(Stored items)
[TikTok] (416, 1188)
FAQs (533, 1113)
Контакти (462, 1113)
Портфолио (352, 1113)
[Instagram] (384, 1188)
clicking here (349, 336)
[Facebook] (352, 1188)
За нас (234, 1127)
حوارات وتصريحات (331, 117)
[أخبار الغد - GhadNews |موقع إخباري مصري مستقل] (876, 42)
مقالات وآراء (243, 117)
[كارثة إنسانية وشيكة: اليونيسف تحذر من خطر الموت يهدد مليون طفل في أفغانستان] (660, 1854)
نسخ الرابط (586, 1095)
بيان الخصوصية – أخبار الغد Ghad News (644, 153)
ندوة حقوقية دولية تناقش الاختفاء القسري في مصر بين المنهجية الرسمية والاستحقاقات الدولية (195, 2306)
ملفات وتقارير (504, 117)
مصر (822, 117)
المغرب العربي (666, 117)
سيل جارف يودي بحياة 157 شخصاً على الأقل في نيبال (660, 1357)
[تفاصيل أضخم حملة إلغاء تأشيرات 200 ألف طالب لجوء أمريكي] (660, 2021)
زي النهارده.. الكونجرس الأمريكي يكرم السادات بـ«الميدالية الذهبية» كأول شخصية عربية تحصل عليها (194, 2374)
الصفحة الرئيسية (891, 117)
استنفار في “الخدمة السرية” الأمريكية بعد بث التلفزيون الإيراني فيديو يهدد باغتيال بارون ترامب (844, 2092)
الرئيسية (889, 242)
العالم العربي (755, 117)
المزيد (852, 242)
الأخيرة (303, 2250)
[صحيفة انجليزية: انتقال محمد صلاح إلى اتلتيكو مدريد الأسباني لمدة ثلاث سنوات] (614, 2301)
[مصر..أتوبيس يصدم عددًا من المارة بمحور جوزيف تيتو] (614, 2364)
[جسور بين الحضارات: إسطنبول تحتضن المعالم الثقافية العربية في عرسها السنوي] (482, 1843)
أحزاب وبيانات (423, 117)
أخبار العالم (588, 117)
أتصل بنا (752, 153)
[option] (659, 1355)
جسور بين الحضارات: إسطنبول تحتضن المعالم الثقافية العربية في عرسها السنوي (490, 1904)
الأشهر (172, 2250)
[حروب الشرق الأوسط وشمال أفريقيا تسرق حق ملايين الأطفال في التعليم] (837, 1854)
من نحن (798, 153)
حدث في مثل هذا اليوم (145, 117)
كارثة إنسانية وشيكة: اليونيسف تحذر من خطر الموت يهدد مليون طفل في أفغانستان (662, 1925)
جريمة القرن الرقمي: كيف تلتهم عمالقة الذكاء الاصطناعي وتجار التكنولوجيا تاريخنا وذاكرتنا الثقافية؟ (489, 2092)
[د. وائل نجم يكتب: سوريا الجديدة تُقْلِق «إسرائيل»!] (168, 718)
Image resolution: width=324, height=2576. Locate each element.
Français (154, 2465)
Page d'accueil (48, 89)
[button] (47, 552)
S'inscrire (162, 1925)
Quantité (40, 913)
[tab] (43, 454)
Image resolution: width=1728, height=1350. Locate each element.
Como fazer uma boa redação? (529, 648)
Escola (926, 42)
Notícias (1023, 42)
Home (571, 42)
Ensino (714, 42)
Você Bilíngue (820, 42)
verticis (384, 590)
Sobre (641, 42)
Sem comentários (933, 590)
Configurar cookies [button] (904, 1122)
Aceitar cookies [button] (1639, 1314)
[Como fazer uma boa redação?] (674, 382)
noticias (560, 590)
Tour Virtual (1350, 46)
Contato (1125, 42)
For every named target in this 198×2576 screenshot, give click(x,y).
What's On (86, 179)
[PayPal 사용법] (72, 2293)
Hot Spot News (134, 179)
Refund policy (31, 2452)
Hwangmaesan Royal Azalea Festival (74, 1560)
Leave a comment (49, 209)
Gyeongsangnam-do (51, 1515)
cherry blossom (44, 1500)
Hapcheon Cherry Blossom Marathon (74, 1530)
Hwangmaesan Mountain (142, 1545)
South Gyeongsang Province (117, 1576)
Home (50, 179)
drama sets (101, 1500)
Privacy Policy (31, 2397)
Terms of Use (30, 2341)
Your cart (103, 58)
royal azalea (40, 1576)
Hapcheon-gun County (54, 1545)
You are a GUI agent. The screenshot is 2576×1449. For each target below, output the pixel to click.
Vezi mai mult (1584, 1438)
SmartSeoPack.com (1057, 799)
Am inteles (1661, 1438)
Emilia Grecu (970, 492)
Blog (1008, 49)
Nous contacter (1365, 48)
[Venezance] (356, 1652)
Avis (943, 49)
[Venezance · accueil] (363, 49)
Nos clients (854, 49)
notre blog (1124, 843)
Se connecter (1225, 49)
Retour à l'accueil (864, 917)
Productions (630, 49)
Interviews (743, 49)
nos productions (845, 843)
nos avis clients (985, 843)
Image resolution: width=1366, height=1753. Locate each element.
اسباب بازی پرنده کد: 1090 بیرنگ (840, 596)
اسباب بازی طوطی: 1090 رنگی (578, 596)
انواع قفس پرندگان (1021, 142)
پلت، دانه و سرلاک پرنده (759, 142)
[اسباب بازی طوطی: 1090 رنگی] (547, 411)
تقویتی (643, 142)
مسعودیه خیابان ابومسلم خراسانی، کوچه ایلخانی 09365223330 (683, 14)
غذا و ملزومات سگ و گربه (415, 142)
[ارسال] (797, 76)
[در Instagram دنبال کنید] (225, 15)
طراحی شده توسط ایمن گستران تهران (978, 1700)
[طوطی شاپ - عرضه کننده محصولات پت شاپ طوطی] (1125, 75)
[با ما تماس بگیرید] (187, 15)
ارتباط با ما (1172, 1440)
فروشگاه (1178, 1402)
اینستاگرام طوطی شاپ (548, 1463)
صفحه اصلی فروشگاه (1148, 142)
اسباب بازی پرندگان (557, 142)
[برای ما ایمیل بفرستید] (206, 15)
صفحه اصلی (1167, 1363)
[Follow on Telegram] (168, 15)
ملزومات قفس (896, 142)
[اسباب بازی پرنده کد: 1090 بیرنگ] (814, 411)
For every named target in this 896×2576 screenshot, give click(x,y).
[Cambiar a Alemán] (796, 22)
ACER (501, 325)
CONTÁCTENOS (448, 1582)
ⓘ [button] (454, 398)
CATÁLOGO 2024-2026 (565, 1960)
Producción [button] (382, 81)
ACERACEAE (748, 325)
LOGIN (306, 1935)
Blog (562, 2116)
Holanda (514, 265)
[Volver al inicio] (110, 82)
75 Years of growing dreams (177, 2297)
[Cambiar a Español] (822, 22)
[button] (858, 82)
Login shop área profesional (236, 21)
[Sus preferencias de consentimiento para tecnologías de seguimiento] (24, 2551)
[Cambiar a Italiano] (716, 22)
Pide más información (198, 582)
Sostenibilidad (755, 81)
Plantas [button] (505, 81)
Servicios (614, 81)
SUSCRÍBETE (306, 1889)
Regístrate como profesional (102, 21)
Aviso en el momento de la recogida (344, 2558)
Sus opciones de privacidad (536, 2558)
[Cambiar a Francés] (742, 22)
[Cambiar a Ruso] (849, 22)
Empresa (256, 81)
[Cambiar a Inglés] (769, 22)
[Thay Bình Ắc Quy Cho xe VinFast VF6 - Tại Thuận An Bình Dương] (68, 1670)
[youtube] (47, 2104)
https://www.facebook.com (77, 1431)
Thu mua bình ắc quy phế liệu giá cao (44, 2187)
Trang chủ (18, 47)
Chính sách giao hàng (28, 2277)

• [DIRECTIONS FOR THIS TASK]: The data must be given again in full, exactly as written.

• [RESPONSE AREA]:
[TikTok] (416, 1188)
FAQs (533, 1113)
Контакти (462, 1113)
Портфолио (352, 1113)
[Instagram] (384, 1188)
clicking here (349, 336)
[Facebook] (352, 1188)
За нас (234, 1127)
حوارات وتصريحات (331, 117)
[أخبار الغد - GhadNews |موقع إخباري مصري مستقل] (876, 42)
مقالات وآراء (243, 117)
[كارثة إنسانية وشيكة: اليونيسف تحذر من خطر الموت يهدد مليون طفل في أفغانستان] (660, 1854)
نسخ الرابط (586, 1095)
بيان الخصوصية – أخبار الغد Ghad News (644, 153)
ندوة حقوقية دولية تناقش الاختفاء القسري في مصر بين المنهجية الرسمية والاستحقاقات الدولية (195, 2306)
ملفات وتقارير (504, 117)
مصر (822, 117)
المغرب العربي (666, 117)
سيل جارف يودي بحياة 157 شخصاً على الأقل في نيبال (660, 1357)
[تفاصيل أضخم حملة إلغاء تأشيرات 200 ألف طالب لجوء أمريكي] (660, 2021)
زي النهارده.. الكونجرس الأمريكي يكرم السادات بـ«الميدالية الذهبية» كأول شخصية عربية تحصل عليها (194, 2374)
الصفحة الرئيسية (891, 117)
استنفار في “الخدمة السرية” الأمريكية بعد بث التلفزيون الإيراني فيديو يهدد باغتيال بارون ترامب (844, 2092)
الرئيسية (889, 242)
العالم العربي (755, 117)
المزيد (852, 242)
الأخيرة (303, 2250)
[صحيفة انجليزية: انتقال محمد صلاح إلى اتلتيكو مدريد الأسباني لمدة ثلاث سنوات] (614, 2301)
[مصر..أتوبيس يصدم عددًا من المارة بمحور جوزيف تيتو] (614, 2364)
[جسور بين الحضارات: إسطنبول تحتضن المعالم الثقافية العربية في عرسها السنوي] (482, 1843)
أحزاب وبيانات (423, 117)
أخبار العالم (588, 117)
أتصل بنا (752, 153)
[option] (659, 1355)
جسور بين الحضارات: إسطنبول تحتضن المعالم الثقافية العربية في عرسها السنوي (490, 1904)
الأشهر (172, 2250)
[حروب الشرق الأوسط وشمال أفريقيا تسرق حق ملايين الأطفال في التعليم] (837, 1854)
من نحن (798, 153)
حدث في مثل هذا اليوم (145, 117)
كارثة إنسانية وشيكة: اليونيسف تحذر من خطر الموت يهدد مليون طفل في أفغانستان (662, 1925)
جريمة القرن الرقمي: كيف تلتهم عمالقة الذكاء الاصطناعي وتجار التكنولوجيا تاريخنا وذاكرتنا الثقافية؟ (489, 2092)
[د. وائل نجم يكتب: سوريا الجديدة تُقْلِق «إسرائيل»!] (168, 718)
Image resolution: width=324, height=2576. Locate each element.
Français (154, 2465)
Page d'accueil (48, 89)
[button] (47, 552)
S'inscrire (162, 1925)
Quantité (40, 913)
[tab] (43, 454)
Image resolution: width=1728, height=1350. Locate each element.
Como fazer uma boa redação? (529, 648)
Escola (926, 42)
Notícias (1023, 42)
Home (571, 42)
Ensino (714, 42)
Você Bilíngue (820, 42)
verticis (384, 590)
Sobre (641, 42)
Sem comentários (933, 590)
Configurar cookies [button] (904, 1122)
Aceitar cookies [button] (1639, 1314)
[Como fazer uma boa redação?] (674, 382)
noticias (560, 590)
Tour Virtual (1350, 46)
Contato (1125, 42)
For every named target in this 198×2576 screenshot, give click(x,y).
What's On (86, 179)
[PayPal 사용법] (72, 2293)
Hot Spot News (134, 179)
Refund policy (31, 2452)
Hwangmaesan Royal Azalea Festival (74, 1560)
Leave a comment (49, 209)
Gyeongsangnam-do (51, 1515)
cherry blossom (44, 1500)
Hapcheon Cherry Blossom Marathon (74, 1530)
Hwangmaesan Mountain (142, 1545)
South Gyeongsang Province (117, 1576)
Home (50, 179)
drama sets (101, 1500)
Privacy Policy (31, 2397)
Terms of Use (30, 2341)
Your cart (103, 58)
royal azalea (40, 1576)
Hapcheon-gun County (54, 1545)
You are a GUI agent. The screenshot is 2576×1449. For each target below, output the pixel to click.
Vezi mai mult (1584, 1438)
SmartSeoPack.com (1057, 799)
Am inteles (1661, 1438)
Emilia Grecu (970, 492)
Blog (1008, 49)
Nous contacter (1365, 48)
[Venezance] (356, 1652)
Avis (943, 49)
[Venezance · accueil] (363, 49)
Nos clients (854, 49)
notre blog (1124, 843)
Se connecter (1225, 49)
Retour à l'accueil (864, 917)
Productions (630, 49)
Interviews (743, 49)
nos productions (845, 843)
nos avis clients (985, 843)
Image resolution: width=1366, height=1753. Locate each element.
اسباب بازی پرنده کد: 1090 بیرنگ (840, 596)
اسباب بازی طوطی: 1090 رنگی (578, 596)
انواع قفس پرندگان (1021, 142)
پلت، دانه و سرلاک پرنده (759, 142)
[اسباب بازی طوطی: 1090 رنگی] (547, 411)
تقویتی (643, 142)
مسعودیه خیابان ابومسلم خراسانی، کوچه ایلخانی 09365223330 (683, 14)
غذا و ملزومات سگ و گربه (415, 142)
[ارسال] (797, 76)
[در Instagram دنبال کنید] (225, 15)
طراحی شده توسط ایمن گستران تهران (978, 1700)
[طوطی شاپ - عرضه کننده محصولات پت شاپ طوطی] (1125, 75)
[با ما تماس بگیرید] (187, 15)
ارتباط با ما (1172, 1440)
فروشگاه (1178, 1402)
اینستاگرام طوطی شاپ (548, 1463)
صفحه اصلی فروشگاه (1148, 142)
اسباب بازی پرندگان (557, 142)
[برای ما ایمیل بفرستید] (206, 15)
صفحه اصلی (1167, 1363)
[Follow on Telegram] (168, 15)
ملزومات قفس (896, 142)
[اسباب بازی پرنده کد: 1090 بیرنگ] (814, 411)
For every named target in this 896×2576 screenshot, give click(x,y).
[Cambiar a Alemán] (796, 22)
ACER (501, 325)
CONTÁCTENOS (448, 1582)
ⓘ [button] (454, 398)
CATÁLOGO 2024-2026 (565, 1960)
Producción [button] (382, 81)
ACERACEAE (748, 325)
LOGIN (306, 1935)
Blog (562, 2116)
Holanda (514, 265)
[Volver al inicio] (110, 82)
75 Years of growing dreams (177, 2297)
[Cambiar a Español] (822, 22)
[button] (858, 82)
Login shop área profesional (236, 21)
[Sus preferencias de consentimiento para tecnologías de seguimiento] (24, 2551)
[Cambiar a Italiano] (716, 22)
Pide más información (198, 582)
Sostenibilidad (755, 81)
Plantas [button] (505, 81)
Servicios (614, 81)
SUSCRÍBETE (306, 1889)
Regístrate como profesional (102, 21)
Aviso en el momento de la recogida (344, 2558)
Sus opciones de privacidad (536, 2558)
[Cambiar a Francés] (742, 22)
[Cambiar a Ruso] (849, 22)
Empresa (256, 81)
[Cambiar a Inglés] (769, 22)
[Thay Bình Ắc Quy Cho xe VinFast VF6 - Tại Thuận An Bình Dương] (68, 1670)
[youtube] (47, 2104)
https://www.facebook.com (77, 1431)
Thu mua bình ắc quy phế liệu giá cao (44, 2187)
Trang chủ (18, 47)
Chính sách giao hàng (28, 2277)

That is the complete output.